*Given problem*
Reproduce the listing below in full, substituting "Display area" for every occurrence of "Viewport" and leaving all other text untouched.

*Records supplied*
--- --- ---
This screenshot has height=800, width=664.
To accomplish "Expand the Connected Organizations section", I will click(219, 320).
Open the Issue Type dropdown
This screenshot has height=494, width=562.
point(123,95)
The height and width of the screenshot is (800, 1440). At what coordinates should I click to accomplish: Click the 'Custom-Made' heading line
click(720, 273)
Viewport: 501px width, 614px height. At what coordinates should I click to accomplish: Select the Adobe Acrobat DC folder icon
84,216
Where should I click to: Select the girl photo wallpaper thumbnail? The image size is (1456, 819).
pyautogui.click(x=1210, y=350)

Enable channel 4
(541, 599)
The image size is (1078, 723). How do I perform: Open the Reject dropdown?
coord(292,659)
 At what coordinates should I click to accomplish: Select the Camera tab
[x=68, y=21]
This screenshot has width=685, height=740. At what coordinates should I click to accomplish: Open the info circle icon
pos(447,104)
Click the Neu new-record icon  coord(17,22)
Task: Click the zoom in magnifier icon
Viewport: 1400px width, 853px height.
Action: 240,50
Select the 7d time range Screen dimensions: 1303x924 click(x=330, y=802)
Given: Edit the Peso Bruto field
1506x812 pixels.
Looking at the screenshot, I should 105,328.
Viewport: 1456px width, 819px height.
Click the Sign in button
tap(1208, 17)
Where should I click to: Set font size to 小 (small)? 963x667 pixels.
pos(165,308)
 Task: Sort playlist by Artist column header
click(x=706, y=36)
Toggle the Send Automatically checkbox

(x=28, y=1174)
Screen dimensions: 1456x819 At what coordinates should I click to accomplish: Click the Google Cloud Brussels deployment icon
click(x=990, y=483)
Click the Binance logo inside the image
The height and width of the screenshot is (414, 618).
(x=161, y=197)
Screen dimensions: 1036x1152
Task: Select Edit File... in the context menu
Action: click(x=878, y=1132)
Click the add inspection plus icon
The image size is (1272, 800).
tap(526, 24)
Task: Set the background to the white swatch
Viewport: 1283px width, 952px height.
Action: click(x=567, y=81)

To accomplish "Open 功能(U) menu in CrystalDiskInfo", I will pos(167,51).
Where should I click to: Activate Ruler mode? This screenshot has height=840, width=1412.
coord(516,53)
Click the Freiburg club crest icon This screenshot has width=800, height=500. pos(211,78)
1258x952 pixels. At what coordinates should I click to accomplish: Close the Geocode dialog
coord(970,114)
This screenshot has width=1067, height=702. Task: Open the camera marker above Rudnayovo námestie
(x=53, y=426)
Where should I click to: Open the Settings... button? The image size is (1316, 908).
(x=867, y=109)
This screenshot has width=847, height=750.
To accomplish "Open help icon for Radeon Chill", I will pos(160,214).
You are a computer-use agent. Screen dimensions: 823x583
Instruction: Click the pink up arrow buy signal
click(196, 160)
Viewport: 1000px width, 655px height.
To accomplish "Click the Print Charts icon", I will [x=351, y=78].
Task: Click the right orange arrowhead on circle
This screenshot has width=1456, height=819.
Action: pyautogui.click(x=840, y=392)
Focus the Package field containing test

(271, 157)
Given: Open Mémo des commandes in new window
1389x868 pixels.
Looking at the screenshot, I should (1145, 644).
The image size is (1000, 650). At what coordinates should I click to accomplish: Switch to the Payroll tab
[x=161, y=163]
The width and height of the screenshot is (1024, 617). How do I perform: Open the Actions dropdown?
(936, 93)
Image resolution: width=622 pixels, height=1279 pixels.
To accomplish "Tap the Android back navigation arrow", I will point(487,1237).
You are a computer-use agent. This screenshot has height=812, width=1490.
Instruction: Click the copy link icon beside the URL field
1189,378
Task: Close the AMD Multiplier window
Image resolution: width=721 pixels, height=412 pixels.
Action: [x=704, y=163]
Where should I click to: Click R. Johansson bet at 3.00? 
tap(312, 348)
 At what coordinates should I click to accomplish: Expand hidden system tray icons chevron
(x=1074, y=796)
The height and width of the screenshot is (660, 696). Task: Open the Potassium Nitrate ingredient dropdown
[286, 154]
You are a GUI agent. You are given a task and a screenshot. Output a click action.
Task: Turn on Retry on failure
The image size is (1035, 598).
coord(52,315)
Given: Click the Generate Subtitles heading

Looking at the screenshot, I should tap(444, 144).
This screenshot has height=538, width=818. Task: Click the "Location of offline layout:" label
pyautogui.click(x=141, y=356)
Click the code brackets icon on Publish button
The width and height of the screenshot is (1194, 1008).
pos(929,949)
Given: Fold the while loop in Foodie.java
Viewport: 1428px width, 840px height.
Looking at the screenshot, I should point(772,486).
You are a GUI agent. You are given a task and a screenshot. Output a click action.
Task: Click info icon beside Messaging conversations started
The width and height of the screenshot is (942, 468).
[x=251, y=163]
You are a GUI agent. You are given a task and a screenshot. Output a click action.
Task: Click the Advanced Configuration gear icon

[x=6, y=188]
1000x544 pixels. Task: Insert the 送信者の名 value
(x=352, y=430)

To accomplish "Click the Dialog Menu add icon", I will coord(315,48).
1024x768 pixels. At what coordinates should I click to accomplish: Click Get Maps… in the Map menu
--- --- ---
*Solution for this problem*
This screenshot has height=800, width=664.
To accomplish "Expand the Connected Organizations section", I will click(219, 320).
Open the Issue Type dropdown
This screenshot has height=494, width=562.
point(123,95)
The height and width of the screenshot is (800, 1440). At what coordinates should I click to accomplish: Click the 'Custom-Made' heading line
click(720, 273)
Display area: 501px width, 614px height. At what coordinates should I click to accomplish: Select the Adobe Acrobat DC folder icon
84,216
Where should I click to: Select the girl photo wallpaper thumbnail? The image size is (1456, 819).
pyautogui.click(x=1210, y=350)

Enable channel 4
(541, 599)
The image size is (1078, 723). How do I perform: Open the Reject dropdown?
coord(292,659)
 At what coordinates should I click to accomplish: Select the Camera tab
[x=68, y=21]
This screenshot has width=685, height=740. At what coordinates should I click to accomplish: Open the info circle icon
pos(447,104)
Click the Neu new-record icon  coord(17,22)
Task: Click the zoom in magnifier icon
Display area: 1400px width, 853px height.
Action: 240,50
Select the 7d time range Screen dimensions: 1303x924 click(x=330, y=802)
Given: Edit the Peso Bruto field
1506x812 pixels.
Looking at the screenshot, I should 105,328.
Display area: 1456px width, 819px height.
Click the Sign in button
tap(1208, 17)
Where should I click to: Set font size to 小 (small)? 963x667 pixels.
pos(165,308)
 Task: Sort playlist by Artist column header
click(x=706, y=36)
Toggle the Send Automatically checkbox

(x=28, y=1174)
Screen dimensions: 1456x819 At what coordinates should I click to accomplish: Click the Google Cloud Brussels deployment icon
click(x=990, y=483)
Click the Binance logo inside the image
The height and width of the screenshot is (414, 618).
(x=161, y=197)
Screen dimensions: 1036x1152
Task: Select Edit File... in the context menu
Action: click(x=878, y=1132)
Click the add inspection plus icon
The image size is (1272, 800).
tap(526, 24)
Task: Set the background to the white swatch
Display area: 1283px width, 952px height.
Action: click(x=567, y=81)

To accomplish "Open 功能(U) menu in CrystalDiskInfo", I will pos(167,51).
Where should I click to: Activate Ruler mode? This screenshot has height=840, width=1412.
coord(516,53)
Click the Freiburg club crest icon This screenshot has width=800, height=500. pos(211,78)
1258x952 pixels. At what coordinates should I click to accomplish: Close the Geocode dialog
coord(970,114)
This screenshot has width=1067, height=702. Task: Open the camera marker above Rudnayovo námestie
(x=53, y=426)
Where should I click to: Open the Settings... button? The image size is (1316, 908).
(x=867, y=109)
This screenshot has width=847, height=750.
To accomplish "Open help icon for Radeon Chill", I will pos(160,214).
You are a computer-use agent. Screen dimensions: 823x583
Instruction: Click the pink up arrow buy signal
click(196, 160)
Display area: 1000px width, 655px height.
To accomplish "Click the Print Charts icon", I will [x=351, y=78].
Task: Click the right orange arrowhead on circle
This screenshot has width=1456, height=819.
Action: pyautogui.click(x=840, y=392)
Focus the Package field containing test

(271, 157)
Given: Open Mémo des commandes in new window
1389x868 pixels.
Looking at the screenshot, I should (1145, 644).
The image size is (1000, 650). At what coordinates should I click to accomplish: Switch to the Payroll tab
[x=161, y=163]
The width and height of the screenshot is (1024, 617). How do I perform: Open the Actions dropdown?
(936, 93)
Image resolution: width=622 pixels, height=1279 pixels.
To accomplish "Tap the Android back navigation arrow", I will point(487,1237).
You are a computer-use agent. This screenshot has height=812, width=1490.
Instruction: Click the copy link icon beside the URL field
1189,378
Task: Close the AMD Multiplier window
Image resolution: width=721 pixels, height=412 pixels.
Action: [x=704, y=163]
Where should I click to: Click R. Johansson bet at 3.00? 
tap(312, 348)
 At what coordinates should I click to accomplish: Expand hidden system tray icons chevron
(x=1074, y=796)
The height and width of the screenshot is (660, 696). Task: Open the Potassium Nitrate ingredient dropdown
[286, 154]
You are a GUI agent. You are given a task and a screenshot. Output a click action.
Task: Turn on Retry on failure
The image size is (1035, 598).
coord(52,315)
Given: Click the Generate Subtitles heading

Looking at the screenshot, I should tap(444, 144).
This screenshot has height=538, width=818. Task: Click the "Location of offline layout:" label
pyautogui.click(x=141, y=356)
Click the code brackets icon on Publish button
The width and height of the screenshot is (1194, 1008).
pos(929,949)
Given: Fold the while loop in Foodie.java
Display area: 1428px width, 840px height.
Looking at the screenshot, I should point(772,486).
You are a GUI agent. You are given a task and a screenshot. Output a click action.
Task: Click info icon beside Messaging conversations started
The width and height of the screenshot is (942, 468).
[x=251, y=163]
You are a GUI agent. You are given a task and a screenshot. Output a click action.
Task: Click the Advanced Configuration gear icon

[x=6, y=188]
1000x544 pixels. Task: Insert the 送信者の名 value
(x=352, y=430)

To accomplish "Click the Dialog Menu add icon", I will coord(315,48).
1024x768 pixels. At what coordinates should I click to accomplish: Click Get Maps… in the Map menu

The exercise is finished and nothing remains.